Assistant Attorney General Leslie R. Caldwell of the Justice Department’s Criminal Division, Acting Inspector General Michael T. McCarthy of the Export-Import Bank of the United States and Assistant Director in Charge Andrew G. McCabe of the FBI’s Washington Field Office made the announcement.

Johnny Gutierrez, 50, of Stafford, Virginia, pleaded guilty before U.S. District Judge Gladys Kessler of the District of Columbia to one count of bribery of a public official.  A sentencing hearing is scheduled for July 20, 2015.

“Gutierrez risked both taxpayer dollars and the integrity of the Ex-Im Bank for his personal financial gain,” said Assistant Attorney General Caldwell.  “Those charged with serving the public will be held accountable when they seek personal enrichment at the public’s expense.”

“Gutierrez betrayed the trust and confidence of the hardworking Ex-Im Bank employees and the U.S. taxpayers,” said Acting Inspector General McCarthy.  “The Office of Inspector General will continue to aggressively and diligently investigate all allegations of waste, fraud, and abuse related to Ex-Im Bank programs.”

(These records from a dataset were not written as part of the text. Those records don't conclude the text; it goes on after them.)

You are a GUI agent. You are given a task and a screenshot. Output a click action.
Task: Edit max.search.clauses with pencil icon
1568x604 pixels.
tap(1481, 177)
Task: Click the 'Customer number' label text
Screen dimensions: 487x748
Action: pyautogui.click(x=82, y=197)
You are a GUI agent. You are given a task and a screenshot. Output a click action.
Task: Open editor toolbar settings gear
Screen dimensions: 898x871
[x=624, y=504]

“In his role as a loan officer, Gutierrez betrayed the trust that was placed in him by fellow citizens and took bribes in exchange for providing favorable action on loan applicants,” said Assistant Director in Charge McCabe.  “The FBI, with our partners, will continue to investigate and expose fraudulent schemes that tarnish the good and ethical work of the U.S. government.”

According to his plea agreement, Gutierrez was a loan officer for the Ex-Im Bank based in Washington, D.C.  The Ex-Im Bank is the federal agency responsible for promoting the export of U.S. goods to foreign countries through the guarantee of domestic loans to foreign buyers.  As an Ex-Im Bank loan officer, Gutierrez was responsible for conducting credit underwriting reviews for companies and lenders submitting financing applications to the Ex-Im Bank.

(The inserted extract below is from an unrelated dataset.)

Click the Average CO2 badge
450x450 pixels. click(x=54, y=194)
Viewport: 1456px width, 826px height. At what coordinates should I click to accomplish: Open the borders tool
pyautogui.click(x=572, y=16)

As part of his guilty plea, Gutierrez admitted that on 19 separate occasions between June 2006 and December 2013, he accepted bribes totaling more than $78,000 in return for recommending the approval of unqualified loan applications and improperly expediting other applications.

Specifically, Gutierrez admitted that he intentionally ignored the fact that one company had previously defaulted in 10 previous transactions guaranteed by the bank, causing the Ex-Im Bank to lose almost $20 million.  Despite these defaults, Gutierrez accepted bribes to continue to recommend the approval of the company’s loan applications.  Additionally, Gutierrez admitted that he accepted bribes from a financing broker to expedite applications submitted by the broker, and that he privately assisted the broker to improve its applications before submission to the bank.  In exchange, Gutierrez was to receive half of the broker’s profit on the transactions financed by the bank.  Further, Gutierrez disclosed to the broker inside information about financing applications submitted to the Ex-Im Bank, so that the broker could solicit the applicants as clients.

The case was investigated by the Inspector General of the Export-Import Bank of the United States and the FBI, with significant assistance provided by the Internal Revenue Service-Criminal Investigation’s (IRS-CI) Washington Field Office.  The case is being prosecuted by Senior Litigation Counsel Patrick M. Donley and Trial Attorney William H. Bowne of the Criminal Division’s Fraud Section.